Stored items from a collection
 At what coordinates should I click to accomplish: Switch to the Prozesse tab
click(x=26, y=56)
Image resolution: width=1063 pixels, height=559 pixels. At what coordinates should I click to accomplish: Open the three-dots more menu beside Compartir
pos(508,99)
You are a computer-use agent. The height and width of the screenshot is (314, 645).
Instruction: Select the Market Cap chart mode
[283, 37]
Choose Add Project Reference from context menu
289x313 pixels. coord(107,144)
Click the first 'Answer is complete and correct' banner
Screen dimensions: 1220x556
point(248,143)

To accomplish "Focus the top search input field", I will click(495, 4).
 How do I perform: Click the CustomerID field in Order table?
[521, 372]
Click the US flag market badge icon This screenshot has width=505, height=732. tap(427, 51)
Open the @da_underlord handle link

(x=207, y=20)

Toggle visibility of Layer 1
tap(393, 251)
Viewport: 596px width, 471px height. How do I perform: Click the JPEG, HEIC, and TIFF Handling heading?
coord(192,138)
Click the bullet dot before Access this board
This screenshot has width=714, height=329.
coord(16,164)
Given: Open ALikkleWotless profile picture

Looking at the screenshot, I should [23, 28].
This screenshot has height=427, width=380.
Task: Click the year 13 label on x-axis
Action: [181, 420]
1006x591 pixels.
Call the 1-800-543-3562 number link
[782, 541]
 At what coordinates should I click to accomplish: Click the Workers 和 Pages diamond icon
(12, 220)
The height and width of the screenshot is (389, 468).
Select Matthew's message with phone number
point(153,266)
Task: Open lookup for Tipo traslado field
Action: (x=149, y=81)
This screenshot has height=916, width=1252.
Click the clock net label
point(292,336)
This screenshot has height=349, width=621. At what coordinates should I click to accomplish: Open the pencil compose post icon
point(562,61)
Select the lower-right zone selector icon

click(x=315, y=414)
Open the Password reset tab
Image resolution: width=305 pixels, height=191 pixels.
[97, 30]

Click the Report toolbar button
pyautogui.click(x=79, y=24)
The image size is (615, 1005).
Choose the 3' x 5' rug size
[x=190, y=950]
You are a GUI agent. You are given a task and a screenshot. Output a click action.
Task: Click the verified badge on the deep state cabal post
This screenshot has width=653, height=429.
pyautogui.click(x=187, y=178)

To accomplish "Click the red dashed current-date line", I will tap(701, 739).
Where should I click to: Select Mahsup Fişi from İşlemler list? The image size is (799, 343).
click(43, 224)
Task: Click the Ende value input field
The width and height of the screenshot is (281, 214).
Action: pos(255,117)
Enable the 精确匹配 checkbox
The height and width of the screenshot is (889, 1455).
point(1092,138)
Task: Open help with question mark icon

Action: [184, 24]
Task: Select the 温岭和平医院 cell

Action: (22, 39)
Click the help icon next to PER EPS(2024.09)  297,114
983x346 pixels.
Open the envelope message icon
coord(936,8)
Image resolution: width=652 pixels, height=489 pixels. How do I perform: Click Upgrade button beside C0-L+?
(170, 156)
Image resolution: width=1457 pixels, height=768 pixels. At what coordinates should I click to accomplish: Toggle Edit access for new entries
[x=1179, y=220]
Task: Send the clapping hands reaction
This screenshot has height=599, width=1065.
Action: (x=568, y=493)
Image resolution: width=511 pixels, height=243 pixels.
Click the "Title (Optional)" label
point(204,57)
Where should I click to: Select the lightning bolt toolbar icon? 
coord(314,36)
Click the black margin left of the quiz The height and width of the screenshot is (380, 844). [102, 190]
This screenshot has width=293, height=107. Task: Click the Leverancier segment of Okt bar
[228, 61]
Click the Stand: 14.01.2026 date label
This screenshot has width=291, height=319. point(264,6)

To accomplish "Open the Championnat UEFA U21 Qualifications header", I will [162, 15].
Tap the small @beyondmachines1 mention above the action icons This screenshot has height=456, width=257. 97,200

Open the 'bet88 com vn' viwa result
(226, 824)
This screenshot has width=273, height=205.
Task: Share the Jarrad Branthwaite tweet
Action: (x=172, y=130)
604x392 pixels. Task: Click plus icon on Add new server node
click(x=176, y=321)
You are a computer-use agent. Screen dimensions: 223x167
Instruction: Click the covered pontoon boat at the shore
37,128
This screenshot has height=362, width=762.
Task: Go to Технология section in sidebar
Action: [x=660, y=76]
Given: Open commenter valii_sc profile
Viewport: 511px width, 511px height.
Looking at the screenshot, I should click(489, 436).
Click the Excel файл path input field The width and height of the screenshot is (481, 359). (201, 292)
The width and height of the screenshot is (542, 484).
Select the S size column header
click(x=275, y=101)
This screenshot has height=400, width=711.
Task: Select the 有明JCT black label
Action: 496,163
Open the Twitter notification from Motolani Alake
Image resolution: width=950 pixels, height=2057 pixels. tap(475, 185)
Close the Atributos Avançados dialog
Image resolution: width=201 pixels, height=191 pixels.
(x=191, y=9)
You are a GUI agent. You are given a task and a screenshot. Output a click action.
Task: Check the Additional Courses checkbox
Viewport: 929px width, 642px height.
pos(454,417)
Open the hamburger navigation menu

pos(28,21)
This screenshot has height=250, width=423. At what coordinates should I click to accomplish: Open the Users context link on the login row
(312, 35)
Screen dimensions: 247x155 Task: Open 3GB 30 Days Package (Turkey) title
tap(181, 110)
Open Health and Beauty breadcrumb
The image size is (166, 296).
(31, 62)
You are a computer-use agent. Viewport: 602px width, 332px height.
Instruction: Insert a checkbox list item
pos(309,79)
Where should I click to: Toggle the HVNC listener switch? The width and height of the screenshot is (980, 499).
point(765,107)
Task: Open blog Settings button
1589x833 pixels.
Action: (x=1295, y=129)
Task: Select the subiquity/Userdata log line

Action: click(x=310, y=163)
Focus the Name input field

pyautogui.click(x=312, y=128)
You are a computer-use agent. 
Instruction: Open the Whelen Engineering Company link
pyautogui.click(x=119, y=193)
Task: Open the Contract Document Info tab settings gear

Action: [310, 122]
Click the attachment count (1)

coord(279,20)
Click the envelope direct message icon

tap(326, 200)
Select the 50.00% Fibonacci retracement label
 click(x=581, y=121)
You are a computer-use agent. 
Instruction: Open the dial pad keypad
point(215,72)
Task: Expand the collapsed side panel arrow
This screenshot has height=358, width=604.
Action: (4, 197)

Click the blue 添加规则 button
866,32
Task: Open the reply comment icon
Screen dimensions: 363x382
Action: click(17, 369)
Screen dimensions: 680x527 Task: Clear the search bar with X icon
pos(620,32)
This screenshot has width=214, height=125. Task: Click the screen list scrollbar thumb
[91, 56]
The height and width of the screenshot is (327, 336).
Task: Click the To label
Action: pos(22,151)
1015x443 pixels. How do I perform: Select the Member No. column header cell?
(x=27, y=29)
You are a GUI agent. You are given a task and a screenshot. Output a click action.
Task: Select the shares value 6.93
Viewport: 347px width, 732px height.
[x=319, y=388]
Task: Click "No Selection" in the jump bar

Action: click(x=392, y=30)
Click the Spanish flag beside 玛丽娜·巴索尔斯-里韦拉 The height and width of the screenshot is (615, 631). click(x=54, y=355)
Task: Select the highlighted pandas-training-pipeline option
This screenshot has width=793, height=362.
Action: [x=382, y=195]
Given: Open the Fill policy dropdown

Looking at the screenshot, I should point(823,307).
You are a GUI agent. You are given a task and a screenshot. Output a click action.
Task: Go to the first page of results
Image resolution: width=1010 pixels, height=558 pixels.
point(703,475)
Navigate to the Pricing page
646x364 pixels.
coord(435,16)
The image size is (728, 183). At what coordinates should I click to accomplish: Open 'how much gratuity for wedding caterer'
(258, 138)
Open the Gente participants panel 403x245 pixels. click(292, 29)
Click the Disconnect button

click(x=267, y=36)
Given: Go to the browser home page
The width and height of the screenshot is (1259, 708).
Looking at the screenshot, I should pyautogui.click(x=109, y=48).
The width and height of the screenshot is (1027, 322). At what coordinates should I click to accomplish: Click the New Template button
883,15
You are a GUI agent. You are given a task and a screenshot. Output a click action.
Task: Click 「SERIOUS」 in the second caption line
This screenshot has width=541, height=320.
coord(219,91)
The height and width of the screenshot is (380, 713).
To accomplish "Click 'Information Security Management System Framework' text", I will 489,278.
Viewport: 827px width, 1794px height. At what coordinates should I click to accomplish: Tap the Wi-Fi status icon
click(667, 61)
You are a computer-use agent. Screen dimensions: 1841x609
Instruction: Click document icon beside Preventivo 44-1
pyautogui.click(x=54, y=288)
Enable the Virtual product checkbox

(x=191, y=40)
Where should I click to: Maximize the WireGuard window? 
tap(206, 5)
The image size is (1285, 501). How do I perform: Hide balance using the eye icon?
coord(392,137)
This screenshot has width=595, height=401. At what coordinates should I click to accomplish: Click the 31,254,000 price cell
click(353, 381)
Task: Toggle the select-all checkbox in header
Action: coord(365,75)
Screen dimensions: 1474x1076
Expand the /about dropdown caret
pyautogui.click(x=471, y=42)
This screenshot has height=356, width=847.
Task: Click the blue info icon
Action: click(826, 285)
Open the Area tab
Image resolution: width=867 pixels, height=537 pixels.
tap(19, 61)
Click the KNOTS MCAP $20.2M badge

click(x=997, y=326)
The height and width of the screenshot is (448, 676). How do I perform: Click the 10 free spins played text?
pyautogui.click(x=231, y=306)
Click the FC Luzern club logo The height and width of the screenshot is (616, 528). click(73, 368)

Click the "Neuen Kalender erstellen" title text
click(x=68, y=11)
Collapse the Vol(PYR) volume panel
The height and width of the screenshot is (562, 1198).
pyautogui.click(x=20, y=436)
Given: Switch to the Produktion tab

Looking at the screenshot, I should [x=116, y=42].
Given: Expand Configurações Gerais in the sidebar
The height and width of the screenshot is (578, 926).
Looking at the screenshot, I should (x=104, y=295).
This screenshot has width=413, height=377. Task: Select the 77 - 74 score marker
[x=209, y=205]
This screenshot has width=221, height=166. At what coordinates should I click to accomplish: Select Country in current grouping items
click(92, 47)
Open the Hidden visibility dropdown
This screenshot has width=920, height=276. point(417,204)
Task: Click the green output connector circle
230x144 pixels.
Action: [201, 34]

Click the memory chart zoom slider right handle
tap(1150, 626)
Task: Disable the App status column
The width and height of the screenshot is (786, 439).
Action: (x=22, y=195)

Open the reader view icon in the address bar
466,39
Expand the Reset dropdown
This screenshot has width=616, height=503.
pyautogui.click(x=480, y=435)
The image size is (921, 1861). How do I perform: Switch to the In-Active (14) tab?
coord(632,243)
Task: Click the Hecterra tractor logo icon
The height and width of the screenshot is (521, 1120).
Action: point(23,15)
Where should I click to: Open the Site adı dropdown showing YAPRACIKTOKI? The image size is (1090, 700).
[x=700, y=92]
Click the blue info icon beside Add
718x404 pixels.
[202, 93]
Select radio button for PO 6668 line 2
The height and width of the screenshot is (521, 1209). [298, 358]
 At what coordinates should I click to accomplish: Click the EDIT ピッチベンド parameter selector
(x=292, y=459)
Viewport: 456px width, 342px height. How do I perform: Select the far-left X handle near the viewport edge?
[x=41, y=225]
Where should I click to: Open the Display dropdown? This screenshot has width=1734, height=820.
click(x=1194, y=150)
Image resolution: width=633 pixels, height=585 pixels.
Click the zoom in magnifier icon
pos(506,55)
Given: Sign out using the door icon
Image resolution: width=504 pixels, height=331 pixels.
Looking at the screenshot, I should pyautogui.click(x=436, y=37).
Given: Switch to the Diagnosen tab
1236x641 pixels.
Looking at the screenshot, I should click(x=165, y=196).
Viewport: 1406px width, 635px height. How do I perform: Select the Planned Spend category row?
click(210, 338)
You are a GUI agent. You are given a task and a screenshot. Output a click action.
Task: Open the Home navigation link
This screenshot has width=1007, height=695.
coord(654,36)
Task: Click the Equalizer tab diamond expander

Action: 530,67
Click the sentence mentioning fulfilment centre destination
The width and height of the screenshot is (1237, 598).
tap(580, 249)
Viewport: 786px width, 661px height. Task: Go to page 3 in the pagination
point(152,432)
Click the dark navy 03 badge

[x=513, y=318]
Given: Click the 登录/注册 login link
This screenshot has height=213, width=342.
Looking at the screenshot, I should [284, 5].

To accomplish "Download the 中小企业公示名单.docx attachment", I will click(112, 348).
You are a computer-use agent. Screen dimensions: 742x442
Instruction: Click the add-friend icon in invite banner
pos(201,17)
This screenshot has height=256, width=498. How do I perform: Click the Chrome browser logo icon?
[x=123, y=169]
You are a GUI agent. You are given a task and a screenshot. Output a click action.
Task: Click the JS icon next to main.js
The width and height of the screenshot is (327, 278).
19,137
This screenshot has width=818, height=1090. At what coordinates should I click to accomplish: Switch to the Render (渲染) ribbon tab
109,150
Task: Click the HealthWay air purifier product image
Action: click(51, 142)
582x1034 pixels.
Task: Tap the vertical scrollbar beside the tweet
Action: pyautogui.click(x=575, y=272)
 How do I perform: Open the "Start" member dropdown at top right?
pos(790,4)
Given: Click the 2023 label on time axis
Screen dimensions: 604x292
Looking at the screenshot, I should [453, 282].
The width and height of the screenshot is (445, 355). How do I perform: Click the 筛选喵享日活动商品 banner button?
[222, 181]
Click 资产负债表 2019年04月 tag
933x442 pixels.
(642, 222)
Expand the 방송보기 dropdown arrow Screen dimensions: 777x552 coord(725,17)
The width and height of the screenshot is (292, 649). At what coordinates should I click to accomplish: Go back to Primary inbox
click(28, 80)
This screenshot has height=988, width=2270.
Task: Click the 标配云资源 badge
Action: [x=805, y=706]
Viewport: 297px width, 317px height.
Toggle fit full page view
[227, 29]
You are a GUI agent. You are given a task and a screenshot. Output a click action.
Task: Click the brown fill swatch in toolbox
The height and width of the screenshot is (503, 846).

### WHAT IS BEING ASKED
Lines from the one with "Expand the 방송보기" through the end of the data: set these down exactly, including both ends and nothing more.

### RESPONSE
Expand the 방송보기 dropdown arrow Screen dimensions: 777x552 coord(725,17)
The width and height of the screenshot is (292, 649). At what coordinates should I click to accomplish: Go back to Primary inbox
click(28, 80)
This screenshot has height=988, width=2270.
Task: Click the 标配云资源 badge
Action: [x=805, y=706]
Viewport: 297px width, 317px height.
Toggle fit full page view
[227, 29]
You are a GUI agent. You are given a task and a screenshot. Output a click action.
Task: Click the brown fill swatch in toolbox
The height and width of the screenshot is (503, 846).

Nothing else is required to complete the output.